GIVEN INFORMATION |
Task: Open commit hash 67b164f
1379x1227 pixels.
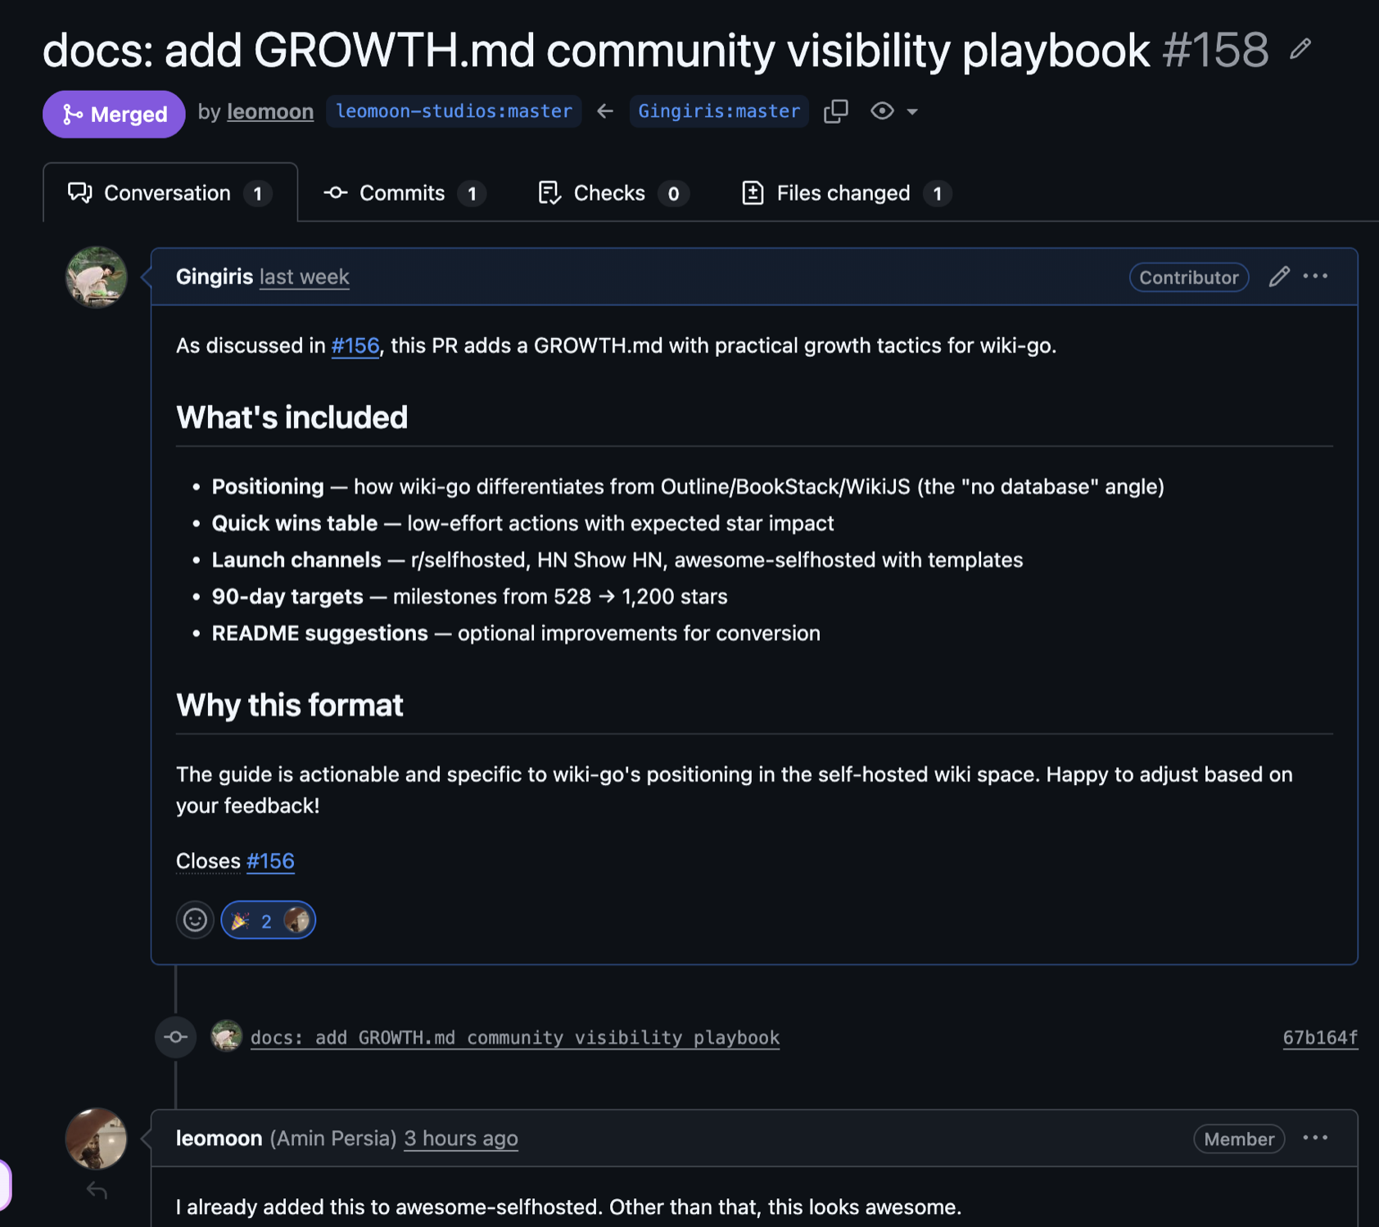Action: click(x=1319, y=1037)
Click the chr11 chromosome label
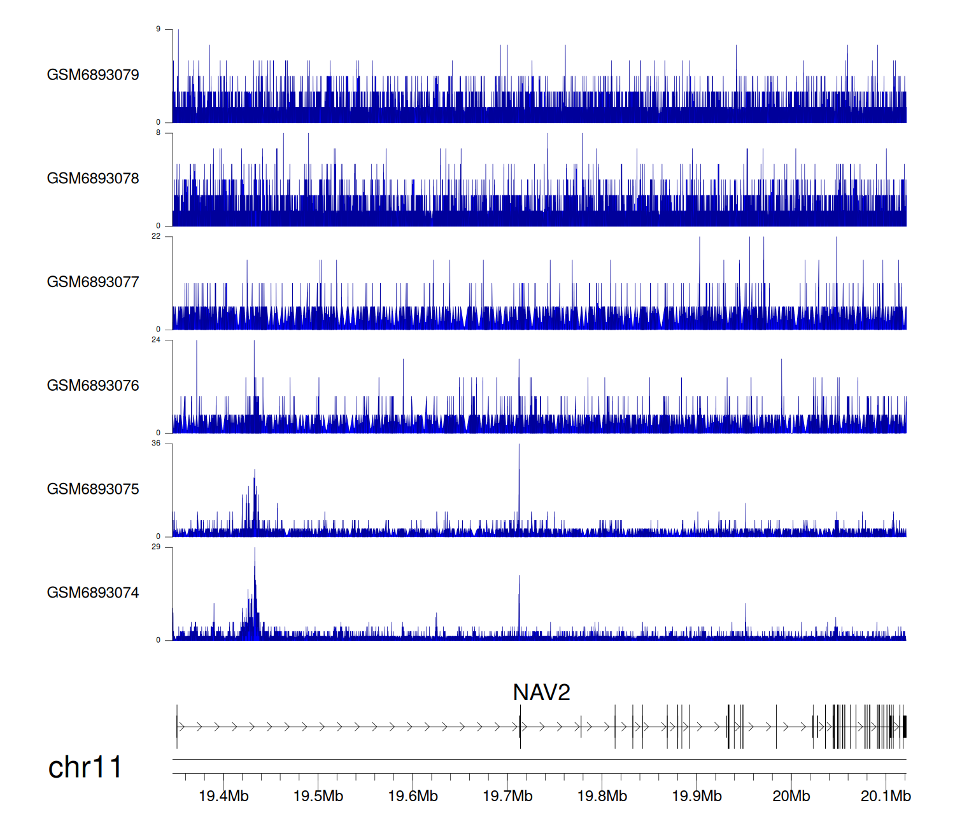Viewport: 955px width, 840px height. pyautogui.click(x=85, y=767)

WORK TO COMPLETE | A word-for-word transcription of the entries above, free of images, is what is wanted.

RESULT OF THE EXERCISE |
Task: Open commit hash 67b164f
1379x1227 pixels.
Action: click(x=1319, y=1037)
Click the chr11 chromosome label
Viewport: 955px width, 840px height. pyautogui.click(x=85, y=767)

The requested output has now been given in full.